3.1 Comparison of top DI pairs with respect the contact map
We compare both RADI and the original DCA algorithm on the same set of 509 different proteins from (Marks, et al., 2011), hereafter defined as benchmark. Protein sequences and three-dimensional structures are downloaded from the RCSB Protein Data Bank (PDB) (Rose, et al., 2017). As an example, we show one contact map for the molybdate binding protein (PDB code 1ATG), compared with the top 40 DI (and MI) values using the original DCA algorithm (i.e. RA0) and the reduced alphabets RA1 and RA3 (see figure 1A). For the whole benchmark (see details in supplementary data), we compare the distribution of the number of true positive contacts (Figure 1B). The averages of true positives across the 509 proteins vary between 29 (for RA3) to 35 (for RA0) and, although all distributions are significantly different, alphabets with RA0 and RA1 classifications are only slightly better than RA2 and RA3. Furthermore, the average number of similar top pairs of classifications RA1, RA2 and RA3 with respect to RA0 varies between 19 and 29, with more than 20 equivalent pairs between RA1 and RA0 for most proteins of the benchmark (Figure 1C).

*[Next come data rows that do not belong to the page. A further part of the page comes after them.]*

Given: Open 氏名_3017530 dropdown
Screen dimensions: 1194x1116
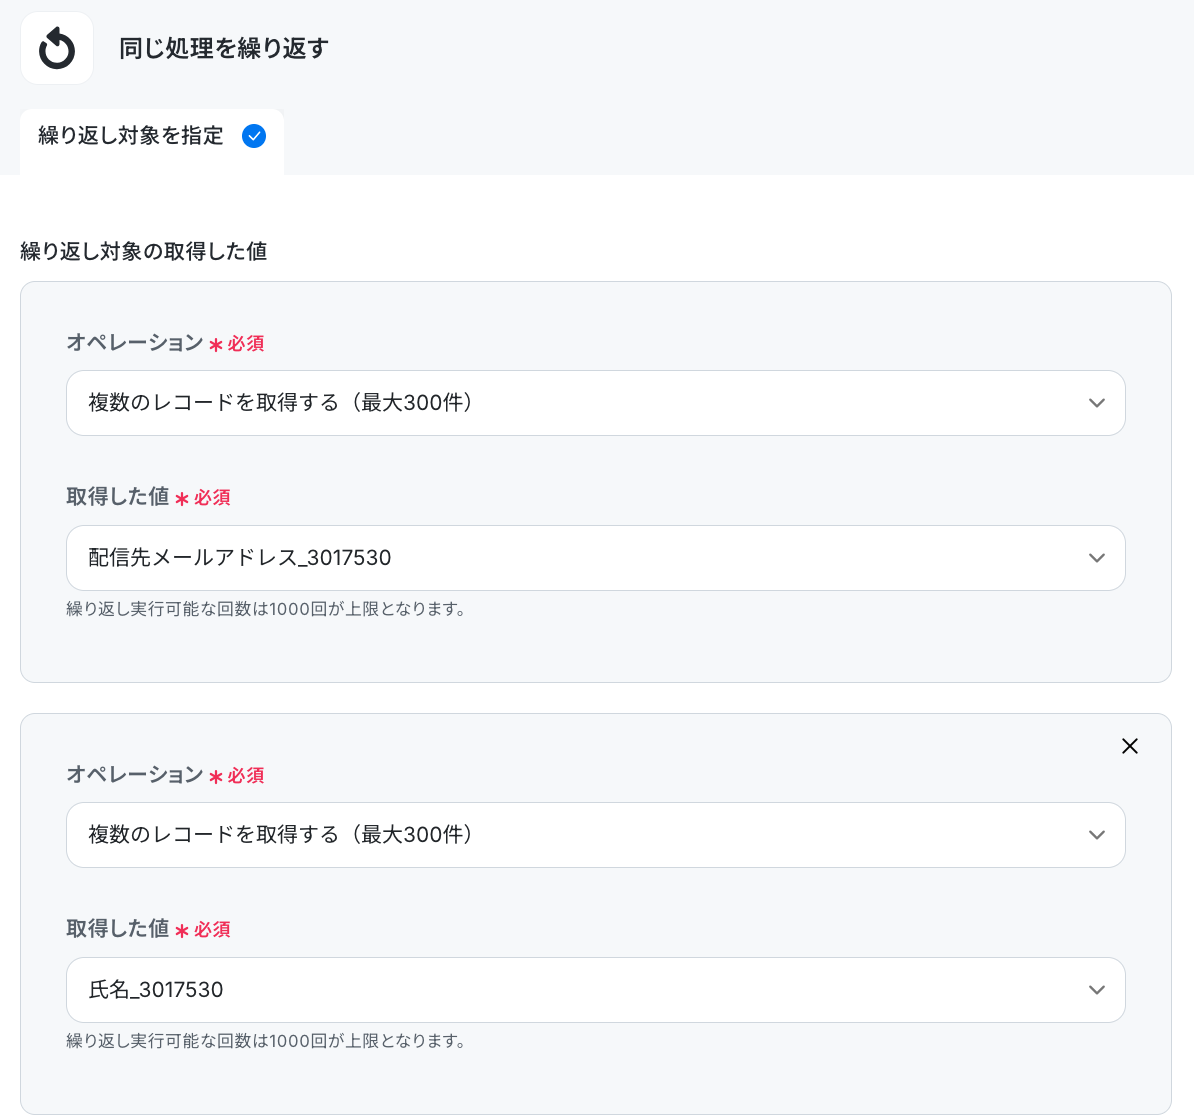Looking at the screenshot, I should [595, 990].
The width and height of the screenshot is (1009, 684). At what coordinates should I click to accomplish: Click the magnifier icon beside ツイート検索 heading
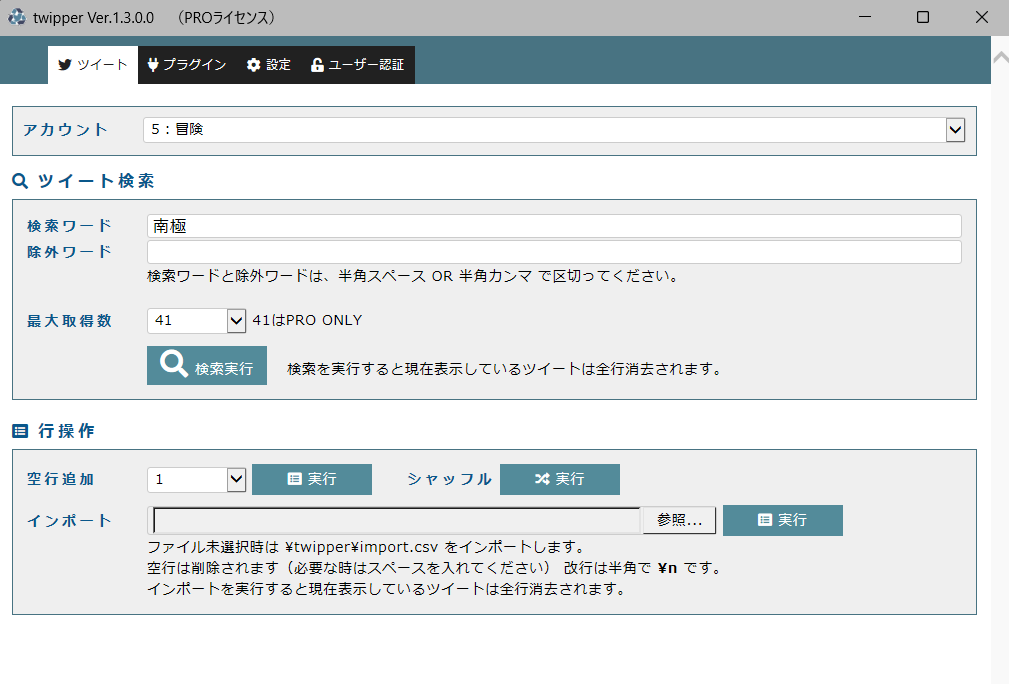tap(20, 181)
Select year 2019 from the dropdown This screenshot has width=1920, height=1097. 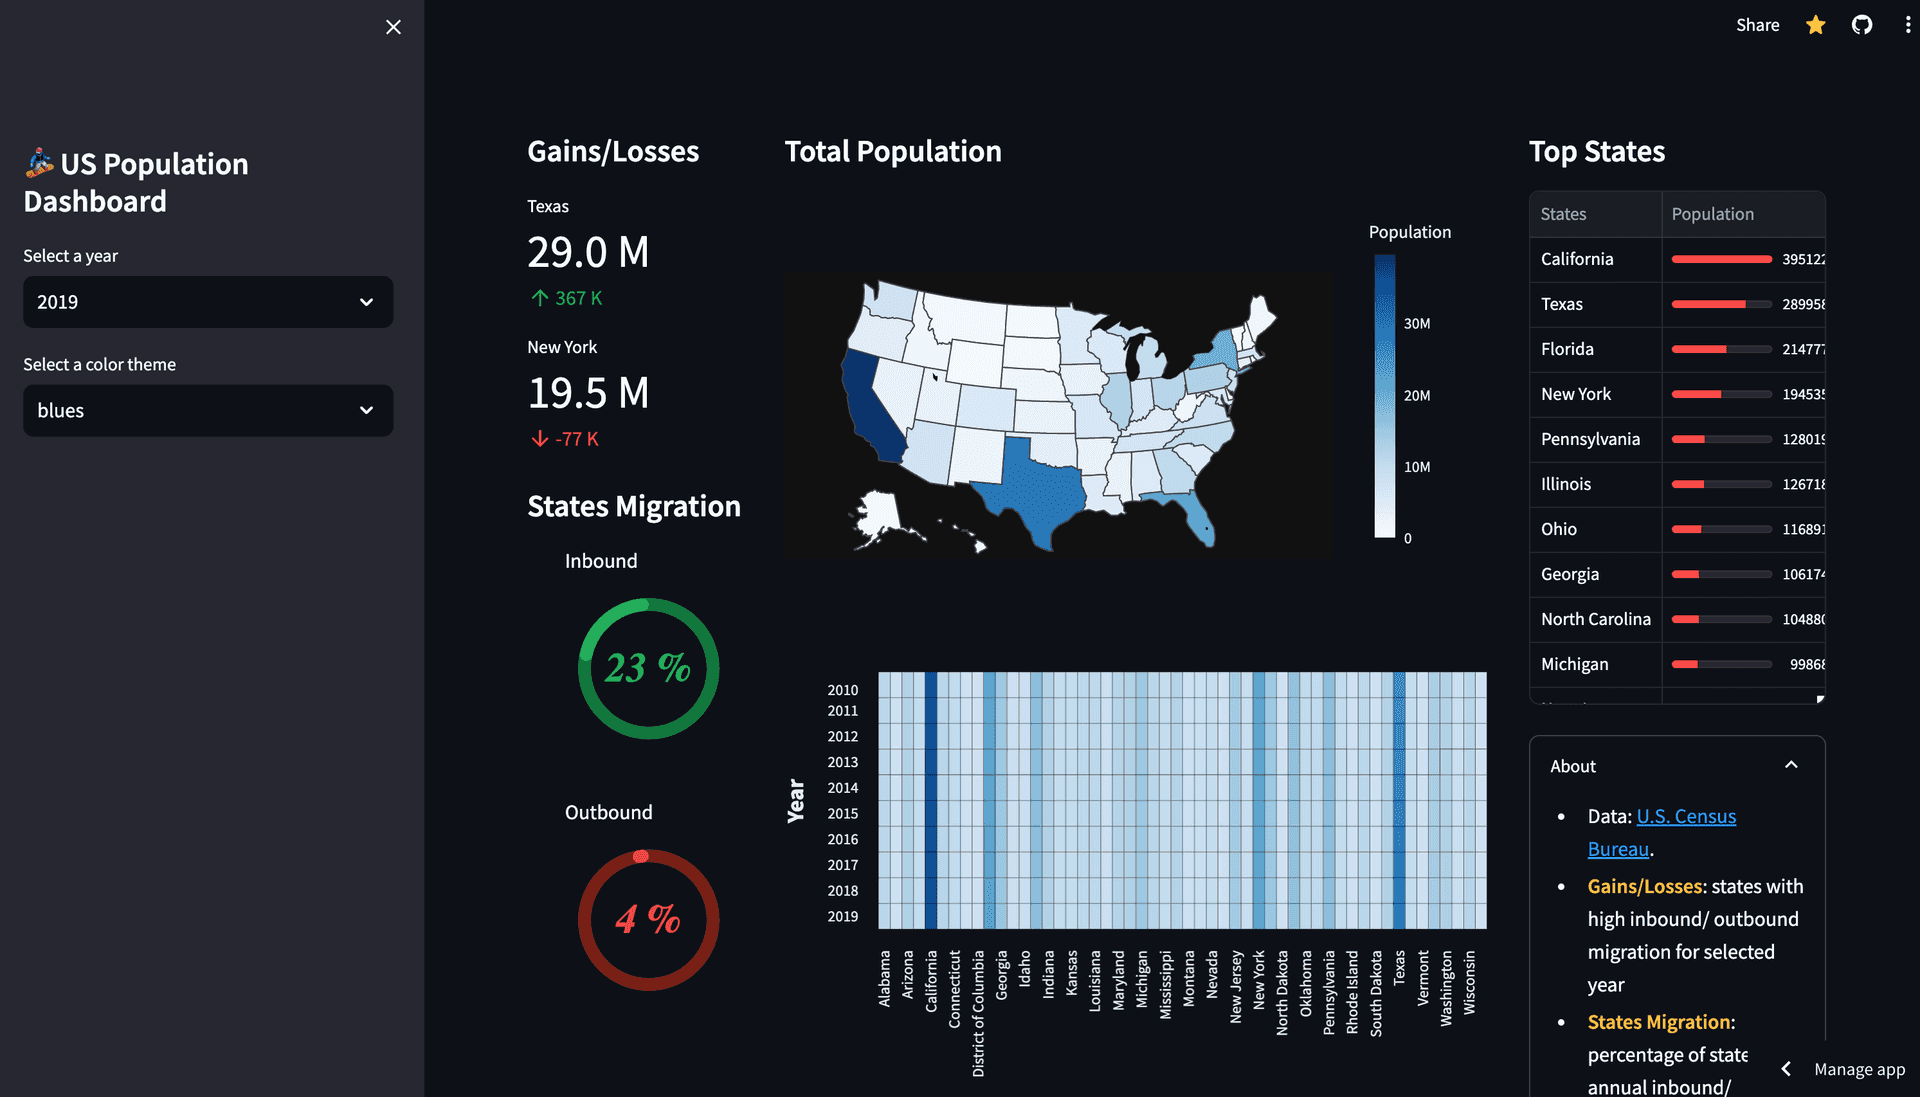tap(206, 301)
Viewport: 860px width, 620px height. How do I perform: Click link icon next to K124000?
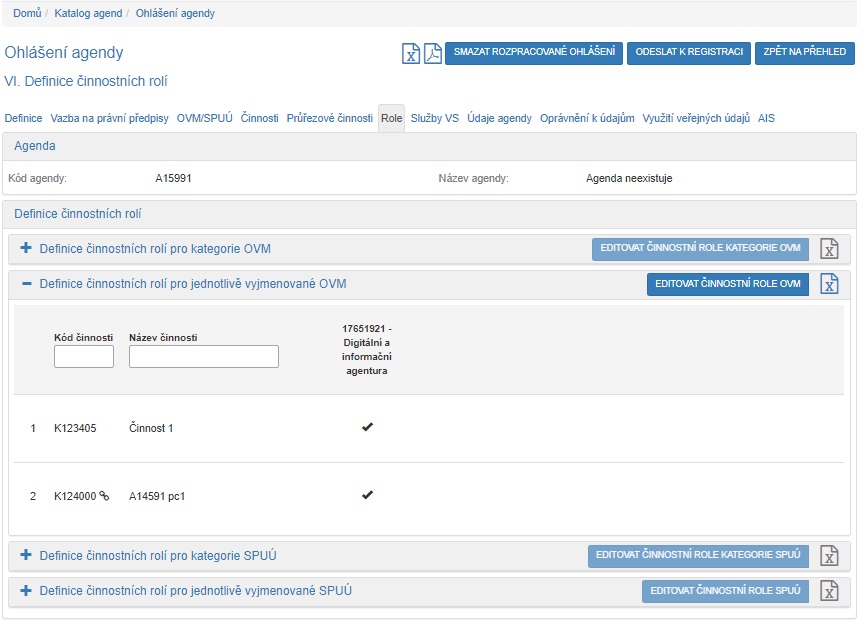pos(104,495)
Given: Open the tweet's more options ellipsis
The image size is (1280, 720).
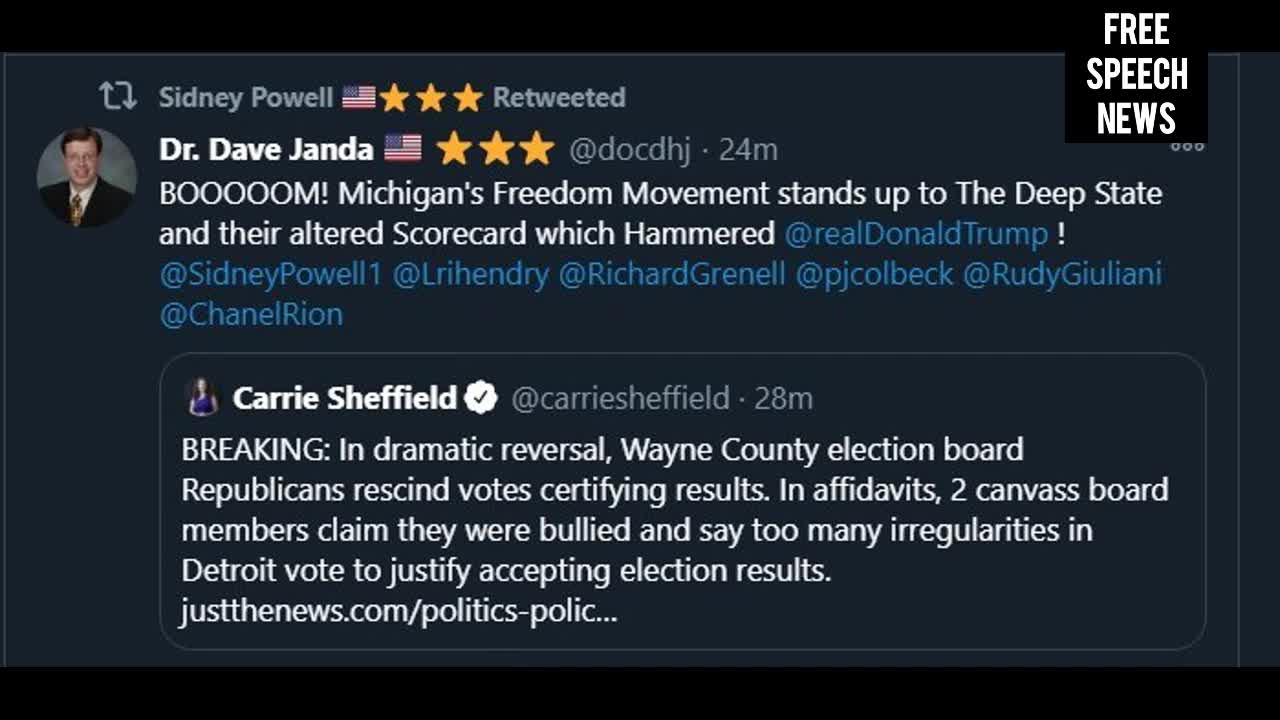Looking at the screenshot, I should coord(1187,147).
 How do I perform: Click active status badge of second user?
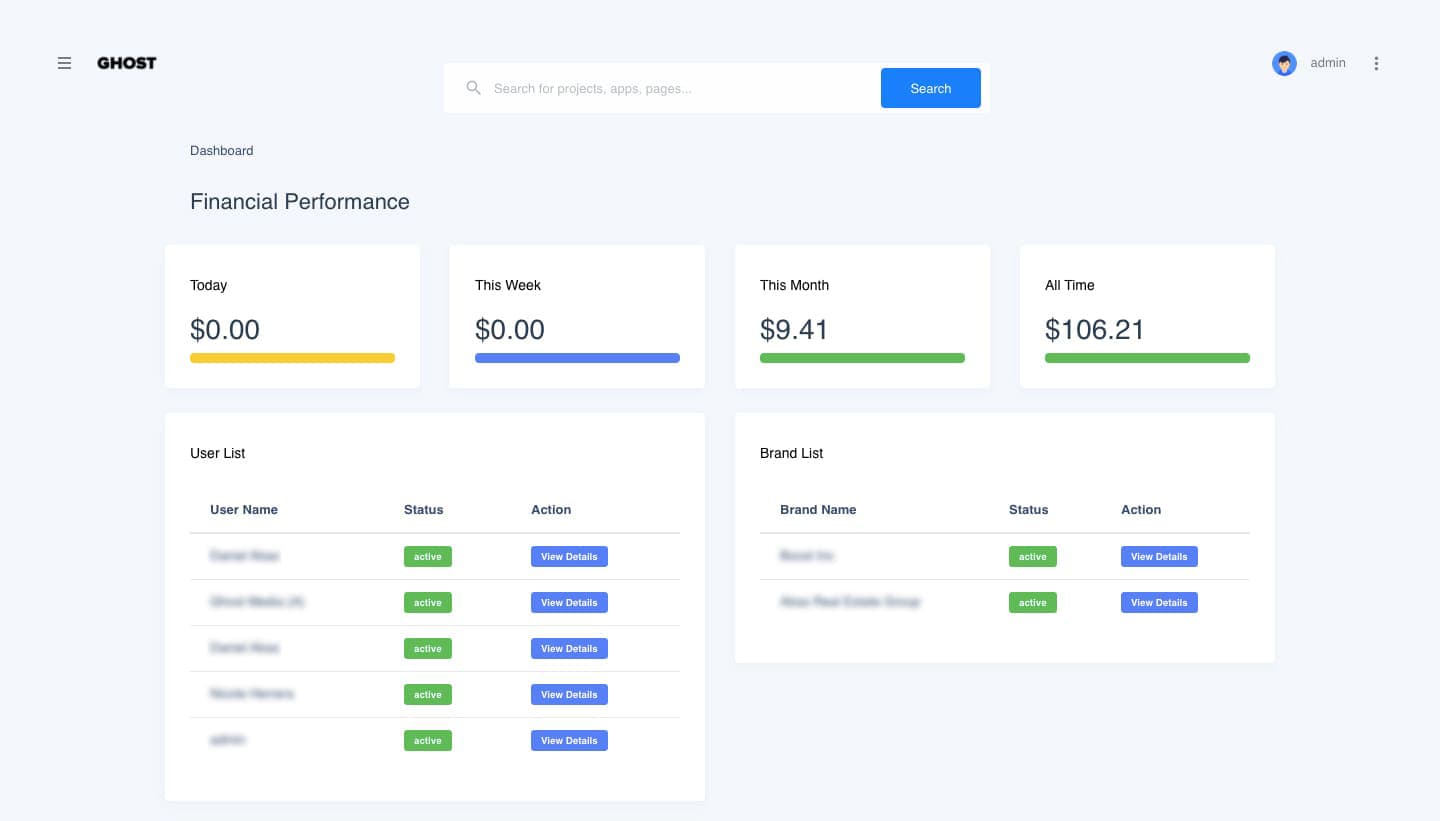428,603
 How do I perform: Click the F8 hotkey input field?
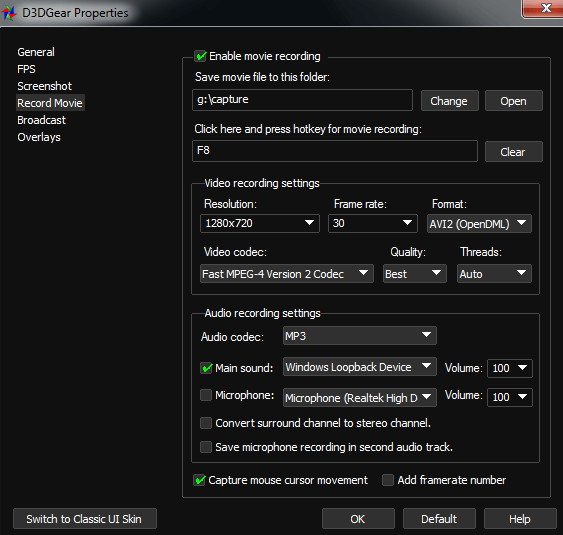pyautogui.click(x=335, y=151)
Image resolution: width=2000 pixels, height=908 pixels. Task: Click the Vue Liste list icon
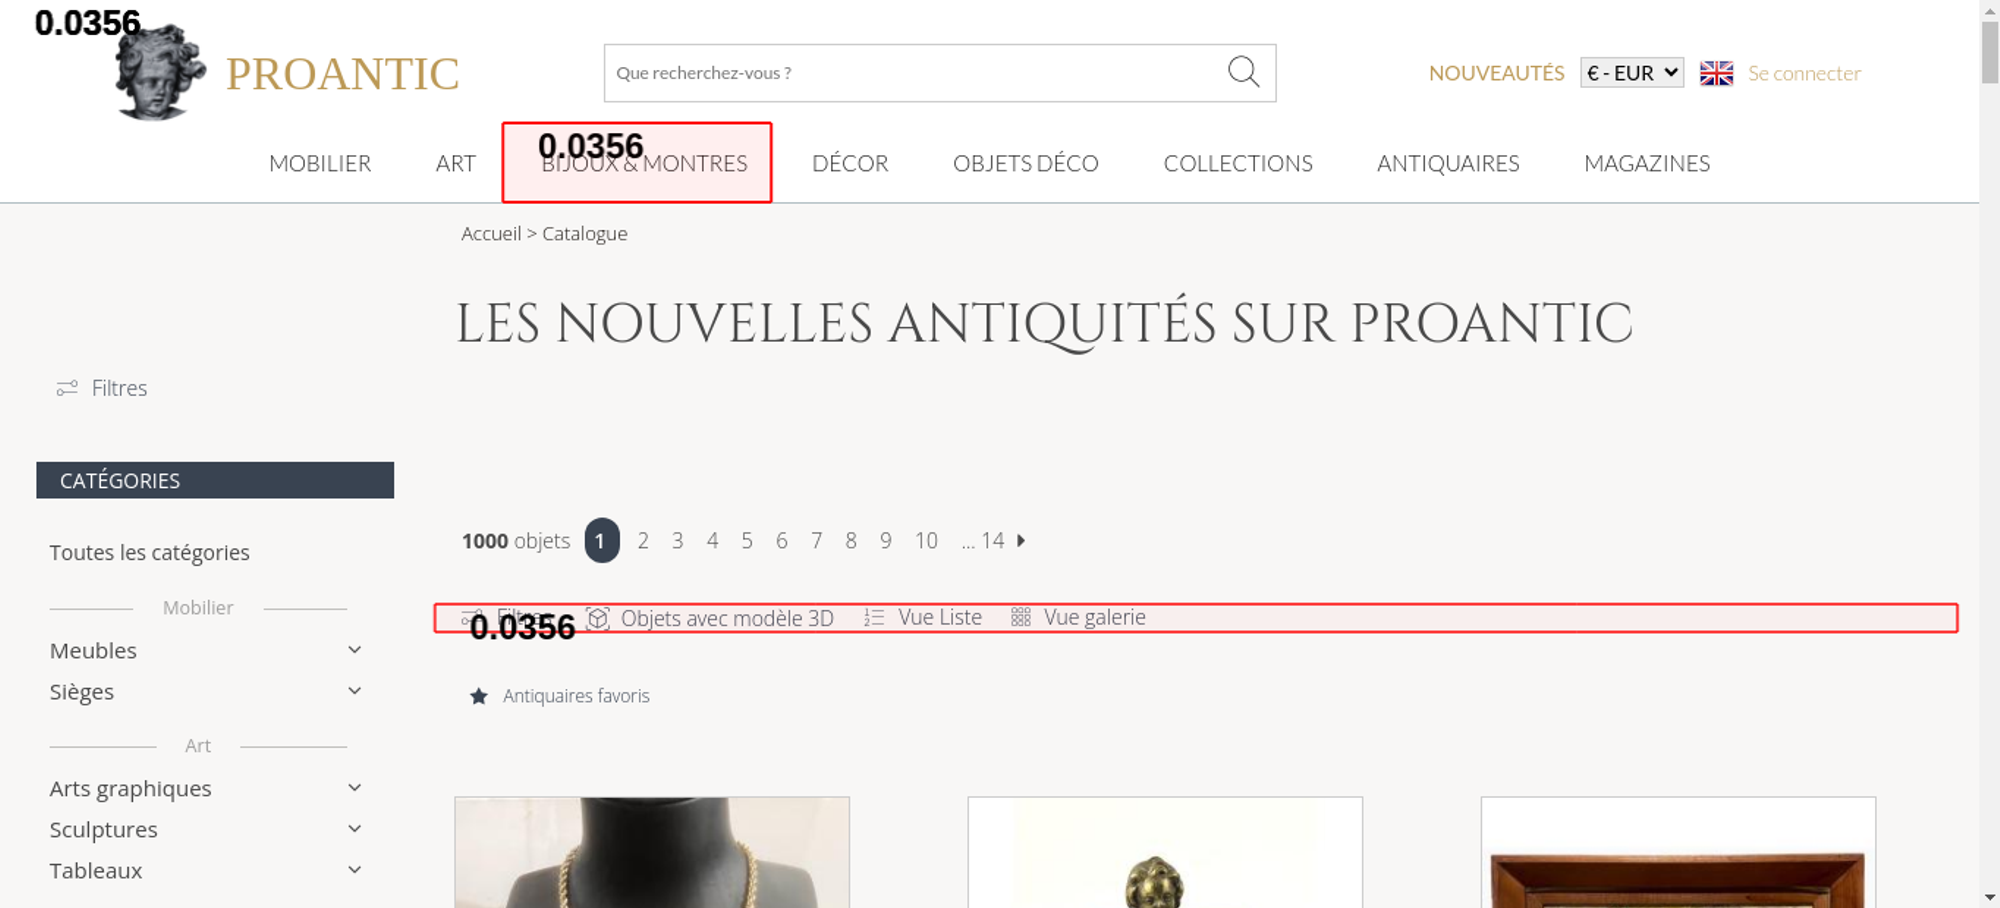(874, 618)
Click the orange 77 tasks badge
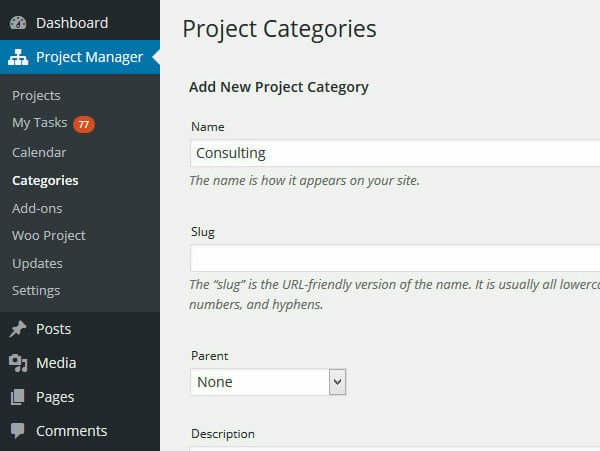This screenshot has height=451, width=600. 84,124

3.2 Improvement of execution time
The most computationally expensive step of DCA is the calculation of the pseudoinverse of a matrix, whose dimensions depend on the length of the protein (L) and the number of symbols (q) in the MSA alphabet. Reducing the alphabet from RA0 to RA1 speeds the computation time for a protein of L ≈ 900 by 32-fold, while the computation time when reducing the alphabet from RA0 to RA3 is ~2500-fold faster (Figure 2).
4 Conclusion
Regardless of the alphabet, top DI pairs can be similarly used for predicting the contact map of a protein structure. Consequently, we have to note two relevant conclusions. First, the time improvement in the computation of DI values enabled by RADI widens the applicability of DCA to proteins with more than 600 residues. For instance, for a protein of L = 600, the computation of DI values is largely reduced: from over 12 hours to merely 10 minutes when using the RA2 classification. And second, the simplification of the system produced by the reduction in the number of symbols is still representative of the physicochemical nature that characterizes the protein structure.
5 Funding
This work has been supported by the Spanish Ministry of Economy MINECO grant BIO2014-57518-R. The Research Programme on Biomedical Informatics (GRIB) is member of the Spanish National Bioinformatics Institute (INB) and PRB2-ISCIII, supported by grant PT13/0001/0023 of the PE I+D+I 2013-2016 funded by ISCII-FEDER.
Conflict of Interest: none declared.